Longtime forward has butterflies watching 20-year-old goalie Cayden play first game

by Dave Stubbs @Dave_Stubbs / Columnist

MONTREAL -- Keith Primeau knows about pregame butterflies, having played 909 NHL games for four teams during 15 seasons from 1990-91 to 2005-06.

But those butterflies were entirely different than the ones in the retired forward's stomach on Thursday when he sat behind the net at Bell Centre for his son Cayden's NHL debut.

"Terrible!" Keith joked after the game of his anxiety, having watched his 20-year-old son make 32 saves in the Montreal Canadiens' 3-2 loss to the Colorado Avalanche.

"I have another son, Chayse, who's a forward out in Omaha (at the University of Nebraska-Omaha), and my wife and I can sit and relax and watch his games with no problem. But when it's a goaltender, you just live on the edge of your seat.

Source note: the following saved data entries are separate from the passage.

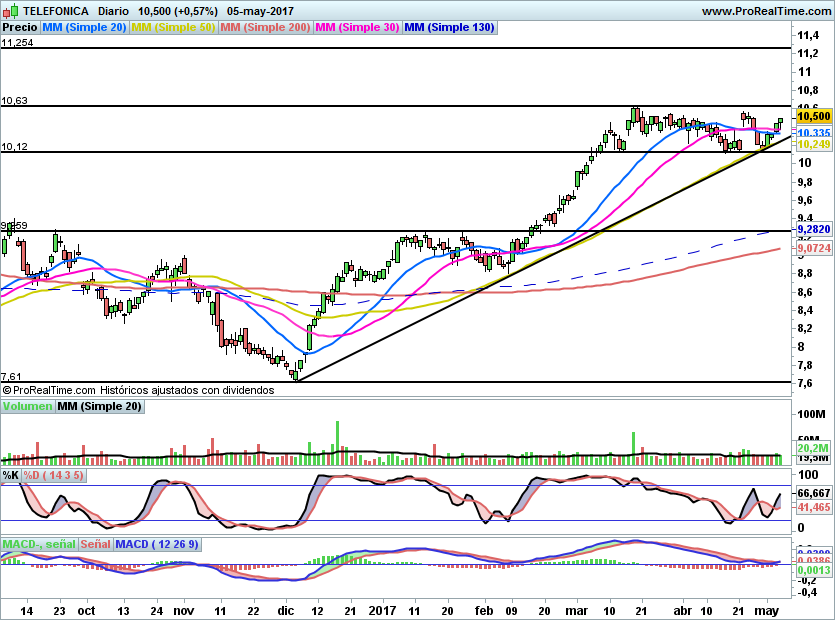Click the www.ProRealTime.com link

[x=765, y=11]
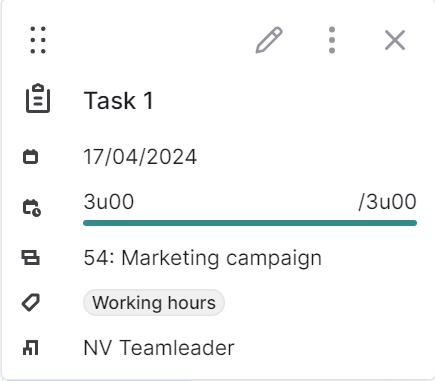Screen dimensions: 435x381
Task: Click the date 17/04/2024
Action: point(140,157)
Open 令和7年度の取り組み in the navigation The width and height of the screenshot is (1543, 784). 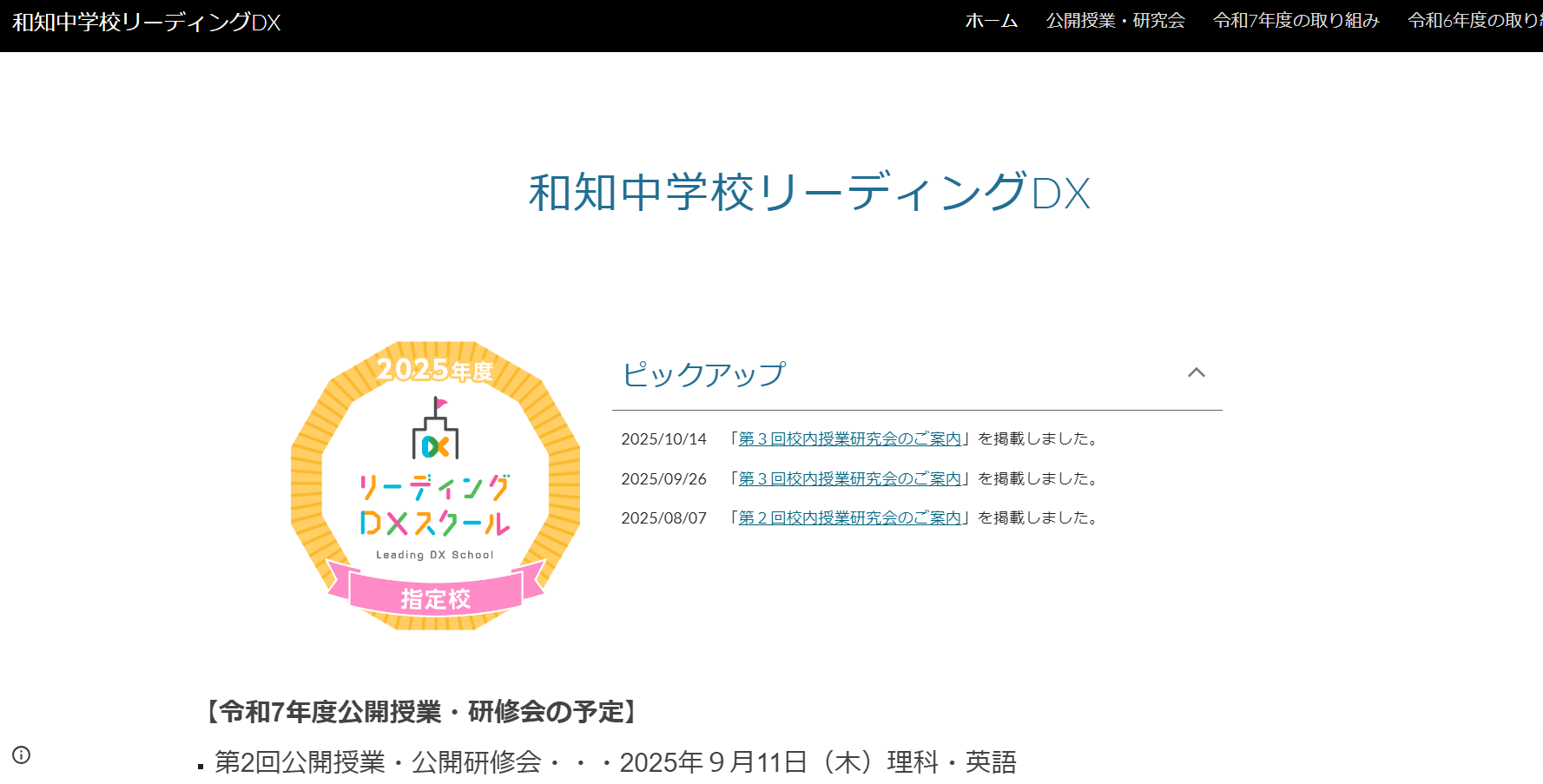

Video: Cayden Primeau on his first NHL game

"This was an exciting game but very nerve-wracking at the same time. Cayden put in a solid performance. I know him; he won't be happy with not getting a win, but it was a good start."

Keith had flown into Montreal on Thursday morning from Philadelphia, from home in New Jersey, with his wife, Lisa, daughter Kylie, and Cayden's long-time goalie coach, Chris Kanaly, and his wife and son. The six had seats together behind the net that Cayden would defend in the first and third periods.

Cayden Primeau, selected by Montreal in the seventh round (No. 199) in the 2017 NHL Draft, joined the Canadiens on Monday after being called up from their American Hockey League affiliate in Laval. He arrived with 12 games of professional experience, 7-4-1 with Laval with a 2.58 goals-against average, .910 save percentage and one shutout.

Canadiens goalie Cayden Primeau postgame Thursday with his father, former NHL forward Keith Primeau, his sister, Kylie, and mother, Lisa.

Remarkably, he was the first Canadiens goalie in a half-century to make his first NHL start on home ice. The most recent was Phil Myre on Jan. 3, 1970, a 22-save 5-1 victory against the Oakland Seals at the Montreal Forum.

Primeau would become the 89th goalie to play in at least one regular-season or playoff game for the Canadiens in their 110-year history, the 85th since the team joined the NHL in 1917 as a charter franchise. As he met reporters in the dressing room after the game, Cayden stood beneath the Hall of Fame portrait of Georges Vezina, the NHL Canadiens' legendary first goalie.

"Obviously excited and a little bit nervous. I just had to get the first one under the belt," he said. "Super motivated. It's good to see this level at the regular season. A lot of things to take away from this game."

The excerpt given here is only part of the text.